Data drawn from a collection:
☆ ☆ ☆ ☆ ☆
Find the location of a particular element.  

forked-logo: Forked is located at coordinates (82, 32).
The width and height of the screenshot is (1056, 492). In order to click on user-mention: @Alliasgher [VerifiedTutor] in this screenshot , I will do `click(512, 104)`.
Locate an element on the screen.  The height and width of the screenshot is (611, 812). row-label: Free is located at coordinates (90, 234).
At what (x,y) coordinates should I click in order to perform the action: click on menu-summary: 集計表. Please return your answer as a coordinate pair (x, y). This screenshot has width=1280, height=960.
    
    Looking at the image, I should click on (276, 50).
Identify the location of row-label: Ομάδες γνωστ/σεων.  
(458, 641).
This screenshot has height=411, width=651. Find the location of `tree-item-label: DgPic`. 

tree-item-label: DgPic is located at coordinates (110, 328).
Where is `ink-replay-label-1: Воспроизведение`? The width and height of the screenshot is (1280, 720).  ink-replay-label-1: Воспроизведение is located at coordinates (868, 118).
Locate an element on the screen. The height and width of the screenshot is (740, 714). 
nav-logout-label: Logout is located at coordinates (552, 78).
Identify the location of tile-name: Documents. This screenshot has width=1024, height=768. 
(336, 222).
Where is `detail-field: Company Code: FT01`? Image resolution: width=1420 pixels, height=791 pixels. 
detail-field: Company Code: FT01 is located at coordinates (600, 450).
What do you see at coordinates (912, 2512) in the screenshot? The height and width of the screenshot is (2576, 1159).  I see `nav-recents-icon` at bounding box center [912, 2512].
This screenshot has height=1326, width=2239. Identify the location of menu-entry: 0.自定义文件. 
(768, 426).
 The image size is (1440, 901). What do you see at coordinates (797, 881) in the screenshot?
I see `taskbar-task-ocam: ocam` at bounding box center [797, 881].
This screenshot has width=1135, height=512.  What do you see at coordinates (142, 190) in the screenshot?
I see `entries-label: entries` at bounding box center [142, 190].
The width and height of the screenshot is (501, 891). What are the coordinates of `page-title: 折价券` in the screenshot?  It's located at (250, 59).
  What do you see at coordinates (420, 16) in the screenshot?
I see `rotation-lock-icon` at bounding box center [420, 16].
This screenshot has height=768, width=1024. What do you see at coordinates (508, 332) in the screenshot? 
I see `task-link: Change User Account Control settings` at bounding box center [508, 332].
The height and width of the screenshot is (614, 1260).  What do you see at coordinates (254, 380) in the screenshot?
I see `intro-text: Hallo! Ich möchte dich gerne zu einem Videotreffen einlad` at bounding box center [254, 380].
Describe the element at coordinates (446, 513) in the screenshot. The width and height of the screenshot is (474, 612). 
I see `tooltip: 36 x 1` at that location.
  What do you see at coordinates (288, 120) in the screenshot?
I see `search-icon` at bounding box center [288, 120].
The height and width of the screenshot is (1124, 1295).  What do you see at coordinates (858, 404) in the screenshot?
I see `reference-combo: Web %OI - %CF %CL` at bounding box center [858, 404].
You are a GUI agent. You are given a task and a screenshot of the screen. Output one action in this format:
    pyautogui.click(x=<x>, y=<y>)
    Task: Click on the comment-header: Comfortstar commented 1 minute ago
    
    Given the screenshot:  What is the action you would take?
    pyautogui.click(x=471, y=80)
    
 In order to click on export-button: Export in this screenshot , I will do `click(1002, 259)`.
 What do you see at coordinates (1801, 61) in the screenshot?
☆ ☆ ☆ ☆ ☆
§ **Your instructions**:
Find each line above that contains the string "bounding". Copy every one of those lines.

§ **Answer to this task**:
What do you see at coordinates (912, 2512) in the screenshot? The height and width of the screenshot is (2576, 1159).  I see `nav-recents-icon` at bounding box center [912, 2512].
I see `taskbar-task-ocam: ocam` at bounding box center [797, 881].
I see `entries-label: entries` at bounding box center [142, 190].
I see `rotation-lock-icon` at bounding box center [420, 16].
I see `task-link: Change User Account Control settings` at bounding box center [508, 332].
I see `intro-text: Hallo! Ich möchte dich gerne zu einem Videotreffen einlad` at bounding box center [254, 380].
I see `search-icon` at bounding box center [288, 120].
I see `reference-combo: Web %OI - %CF %CL` at bounding box center [858, 404].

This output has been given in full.